I have a penchant for Vermont seals & coats of arm, and I found some good ones in some old books. I really like turning old engravings into large plots, these look great in person.
The new recursive inset fill algorithm is incredible and making me want to revisit previously hatched plots.
I’m plotting again after an August hiatus. The new Gondola Plotter is super quiet, so nice! I’ve made a few refinements to the software stack of course… The usual.
I found a bunch of really cool engravings in some very old books I found in the abandoned house. These books are worthy of some discussion on their own much like the old vinyls, but this isn’t the time.

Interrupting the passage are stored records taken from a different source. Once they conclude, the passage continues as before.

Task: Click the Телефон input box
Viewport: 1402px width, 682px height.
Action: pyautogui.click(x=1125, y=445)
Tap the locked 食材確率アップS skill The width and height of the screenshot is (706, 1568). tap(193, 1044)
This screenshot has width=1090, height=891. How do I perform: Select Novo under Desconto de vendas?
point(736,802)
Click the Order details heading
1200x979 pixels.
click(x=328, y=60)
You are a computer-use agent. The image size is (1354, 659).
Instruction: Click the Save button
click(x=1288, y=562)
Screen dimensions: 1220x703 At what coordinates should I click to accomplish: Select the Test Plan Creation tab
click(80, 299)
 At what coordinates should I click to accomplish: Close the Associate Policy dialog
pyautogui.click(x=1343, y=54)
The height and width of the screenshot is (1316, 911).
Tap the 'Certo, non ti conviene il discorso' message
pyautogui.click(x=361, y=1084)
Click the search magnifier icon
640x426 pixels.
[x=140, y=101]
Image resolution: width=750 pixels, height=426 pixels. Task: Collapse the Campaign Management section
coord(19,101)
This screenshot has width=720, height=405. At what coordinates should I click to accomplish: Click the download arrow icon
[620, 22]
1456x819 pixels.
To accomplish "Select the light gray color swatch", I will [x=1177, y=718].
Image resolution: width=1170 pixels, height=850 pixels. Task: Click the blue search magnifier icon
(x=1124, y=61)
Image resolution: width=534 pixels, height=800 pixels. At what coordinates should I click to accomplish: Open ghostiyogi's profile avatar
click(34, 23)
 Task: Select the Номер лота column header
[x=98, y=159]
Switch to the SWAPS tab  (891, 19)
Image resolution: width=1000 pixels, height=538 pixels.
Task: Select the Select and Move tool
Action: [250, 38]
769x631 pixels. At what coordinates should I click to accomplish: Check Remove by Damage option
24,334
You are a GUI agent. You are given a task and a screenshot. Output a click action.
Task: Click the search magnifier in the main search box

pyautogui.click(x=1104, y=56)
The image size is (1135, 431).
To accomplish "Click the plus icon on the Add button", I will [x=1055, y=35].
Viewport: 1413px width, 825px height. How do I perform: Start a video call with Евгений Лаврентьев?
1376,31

I got ChatGPT to make me a few SVG handling tools that are really incredibly well done and will help me shed some of the apps I was using. With SVGs there really is not a single app that does all the things, so I drag a collection around just to use 1 or 2 of their function. AI is helping me write scripts to explore algorithms and replace more trivial functionality from apps.
Case in point: this super cool recursive inset fill algorithm to turn fills into something a plotter can do.
I’ve been wanting to write this one for a while, but I knew it’d take me a good few days to nail it. That got turned into 30 minutes with AI. Jaw dropping. I love the effect as it echoes a lot of bored fillings of shapes I’d do as a kid getting bored in class. The cookstove above is filled with it, but it’s far too dense at this size and so it really looks like a actual fill rather than a particular effect.
A lot of my tooling these days is Python which has good libraries for handling SVGs. I used to dislike Python for their dumb purist move from 2.7 to 3 which wasted everyone’s time, and because they had managed to reimplement library hell. But I have to say venv is a successful redress to the later.